Exercise goal —
The full listing below should be printed word for word.

::: Material for this task

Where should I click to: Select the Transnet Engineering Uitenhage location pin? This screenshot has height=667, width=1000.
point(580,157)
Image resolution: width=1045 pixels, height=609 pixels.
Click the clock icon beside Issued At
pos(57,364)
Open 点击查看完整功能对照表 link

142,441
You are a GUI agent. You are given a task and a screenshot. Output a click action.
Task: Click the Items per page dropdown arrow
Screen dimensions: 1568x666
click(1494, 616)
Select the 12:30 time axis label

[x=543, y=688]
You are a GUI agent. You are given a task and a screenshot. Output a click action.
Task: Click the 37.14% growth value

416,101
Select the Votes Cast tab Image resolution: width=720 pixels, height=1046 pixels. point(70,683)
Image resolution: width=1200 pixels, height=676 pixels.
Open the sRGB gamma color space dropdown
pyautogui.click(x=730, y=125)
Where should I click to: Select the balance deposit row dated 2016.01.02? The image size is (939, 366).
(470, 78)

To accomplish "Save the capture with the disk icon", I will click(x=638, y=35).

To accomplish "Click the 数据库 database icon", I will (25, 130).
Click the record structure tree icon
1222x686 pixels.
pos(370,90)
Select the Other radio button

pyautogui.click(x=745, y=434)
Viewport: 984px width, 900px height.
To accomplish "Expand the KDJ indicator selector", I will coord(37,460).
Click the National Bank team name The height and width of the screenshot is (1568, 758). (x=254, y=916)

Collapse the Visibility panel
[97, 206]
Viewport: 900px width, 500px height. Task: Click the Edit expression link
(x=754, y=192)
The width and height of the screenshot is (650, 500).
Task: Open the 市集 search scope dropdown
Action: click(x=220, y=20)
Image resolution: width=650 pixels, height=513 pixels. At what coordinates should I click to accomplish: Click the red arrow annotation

::::::

Completed task —
Where should I click to: Select the Transnet Engineering Uitenhage location pin? This screenshot has height=667, width=1000.
point(580,157)
Image resolution: width=1045 pixels, height=609 pixels.
Click the clock icon beside Issued At
pos(57,364)
Open 点击查看完整功能对照表 link

142,441
You are a GUI agent. You are given a task and a screenshot. Output a click action.
Task: Click the Items per page dropdown arrow
Screen dimensions: 1568x666
click(1494, 616)
Select the 12:30 time axis label

[x=543, y=688]
You are a GUI agent. You are given a task and a screenshot. Output a click action.
Task: Click the 37.14% growth value

416,101
Select the Votes Cast tab Image resolution: width=720 pixels, height=1046 pixels. point(70,683)
Image resolution: width=1200 pixels, height=676 pixels.
Open the sRGB gamma color space dropdown
pyautogui.click(x=730, y=125)
Where should I click to: Select the balance deposit row dated 2016.01.02? The image size is (939, 366).
(470, 78)

To accomplish "Save the capture with the disk icon", I will click(x=638, y=35).

To accomplish "Click the 数据库 database icon", I will (25, 130).
Click the record structure tree icon
1222x686 pixels.
pos(370,90)
Select the Other radio button

pyautogui.click(x=745, y=434)
Viewport: 984px width, 900px height.
To accomplish "Expand the KDJ indicator selector", I will coord(37,460).
Click the National Bank team name The height and width of the screenshot is (1568, 758). (x=254, y=916)

Collapse the Visibility panel
[97, 206]
Viewport: 900px width, 500px height. Task: Click the Edit expression link
(x=754, y=192)
The width and height of the screenshot is (650, 500).
Task: Open the 市集 search scope dropdown
Action: click(x=220, y=20)
Image resolution: width=650 pixels, height=513 pixels. At what coordinates should I click to accomplish: Click the red arrow annotation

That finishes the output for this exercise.